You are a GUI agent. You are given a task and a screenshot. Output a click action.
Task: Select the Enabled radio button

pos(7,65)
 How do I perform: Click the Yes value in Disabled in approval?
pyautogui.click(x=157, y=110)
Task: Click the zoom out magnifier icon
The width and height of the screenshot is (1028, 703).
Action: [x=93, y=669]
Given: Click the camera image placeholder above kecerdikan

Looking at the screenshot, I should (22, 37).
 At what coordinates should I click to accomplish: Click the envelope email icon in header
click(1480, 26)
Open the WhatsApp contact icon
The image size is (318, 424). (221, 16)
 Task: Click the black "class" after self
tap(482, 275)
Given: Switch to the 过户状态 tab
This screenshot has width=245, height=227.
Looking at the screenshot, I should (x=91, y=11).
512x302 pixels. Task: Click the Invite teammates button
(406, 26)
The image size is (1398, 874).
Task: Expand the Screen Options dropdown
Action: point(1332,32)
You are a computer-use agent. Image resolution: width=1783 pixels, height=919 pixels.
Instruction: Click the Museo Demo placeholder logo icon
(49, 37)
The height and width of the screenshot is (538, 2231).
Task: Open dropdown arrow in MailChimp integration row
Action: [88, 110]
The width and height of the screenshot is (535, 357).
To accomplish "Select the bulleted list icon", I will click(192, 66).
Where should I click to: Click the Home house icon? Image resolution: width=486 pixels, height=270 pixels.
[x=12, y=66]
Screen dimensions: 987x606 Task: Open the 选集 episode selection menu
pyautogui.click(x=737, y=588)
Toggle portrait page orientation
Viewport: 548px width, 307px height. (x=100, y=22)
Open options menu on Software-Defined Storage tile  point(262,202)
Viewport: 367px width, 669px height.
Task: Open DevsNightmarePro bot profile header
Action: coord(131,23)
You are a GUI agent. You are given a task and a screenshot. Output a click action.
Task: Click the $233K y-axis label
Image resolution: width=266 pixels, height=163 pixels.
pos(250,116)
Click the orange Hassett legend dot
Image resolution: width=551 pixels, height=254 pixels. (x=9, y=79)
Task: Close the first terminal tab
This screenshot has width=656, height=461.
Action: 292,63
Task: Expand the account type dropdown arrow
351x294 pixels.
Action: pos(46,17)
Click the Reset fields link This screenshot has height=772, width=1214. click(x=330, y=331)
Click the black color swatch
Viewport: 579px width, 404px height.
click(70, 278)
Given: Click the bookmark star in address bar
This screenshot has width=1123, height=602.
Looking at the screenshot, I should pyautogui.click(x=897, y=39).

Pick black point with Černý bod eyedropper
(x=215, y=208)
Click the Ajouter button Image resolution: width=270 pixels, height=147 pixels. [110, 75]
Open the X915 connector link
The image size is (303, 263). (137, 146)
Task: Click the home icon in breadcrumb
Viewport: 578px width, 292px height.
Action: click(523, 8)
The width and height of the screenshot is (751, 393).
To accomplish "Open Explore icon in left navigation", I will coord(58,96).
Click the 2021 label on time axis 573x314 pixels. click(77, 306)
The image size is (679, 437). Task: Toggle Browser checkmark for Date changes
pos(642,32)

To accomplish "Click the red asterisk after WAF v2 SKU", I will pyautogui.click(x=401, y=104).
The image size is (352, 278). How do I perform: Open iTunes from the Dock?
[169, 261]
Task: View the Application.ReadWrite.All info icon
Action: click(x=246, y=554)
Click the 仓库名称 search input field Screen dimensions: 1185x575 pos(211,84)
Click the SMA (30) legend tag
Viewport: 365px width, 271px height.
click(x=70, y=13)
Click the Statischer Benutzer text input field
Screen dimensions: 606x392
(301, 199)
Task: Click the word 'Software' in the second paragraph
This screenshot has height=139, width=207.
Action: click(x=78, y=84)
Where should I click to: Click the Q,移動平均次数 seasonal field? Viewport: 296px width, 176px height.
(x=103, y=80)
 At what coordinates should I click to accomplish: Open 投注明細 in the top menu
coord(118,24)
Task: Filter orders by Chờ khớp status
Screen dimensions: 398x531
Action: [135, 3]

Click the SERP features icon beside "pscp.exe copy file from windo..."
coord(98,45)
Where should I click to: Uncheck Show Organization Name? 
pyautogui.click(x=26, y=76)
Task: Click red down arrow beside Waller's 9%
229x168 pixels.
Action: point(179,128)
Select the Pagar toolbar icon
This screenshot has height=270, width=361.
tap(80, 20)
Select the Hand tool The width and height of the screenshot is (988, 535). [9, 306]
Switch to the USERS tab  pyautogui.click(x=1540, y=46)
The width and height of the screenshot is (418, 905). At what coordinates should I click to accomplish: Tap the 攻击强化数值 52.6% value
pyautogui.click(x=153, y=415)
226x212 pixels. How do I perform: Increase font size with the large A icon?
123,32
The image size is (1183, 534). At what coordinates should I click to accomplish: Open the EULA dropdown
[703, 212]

WHAT IS BEING ASKED
All that is wanted is the stretch of lines above from the one containing "Screen dimensions: 398x531" through the one containing "Task: Click red down arrow beside Waller's 9%", duplicated exactly.

PROBLEM SOLUTION
Screen dimensions: 398x531
Action: [135, 3]

Click the SERP features icon beside "pscp.exe copy file from windo..."
coord(98,45)
Where should I click to: Uncheck Show Organization Name? 
pyautogui.click(x=26, y=76)
Task: Click red down arrow beside Waller's 9%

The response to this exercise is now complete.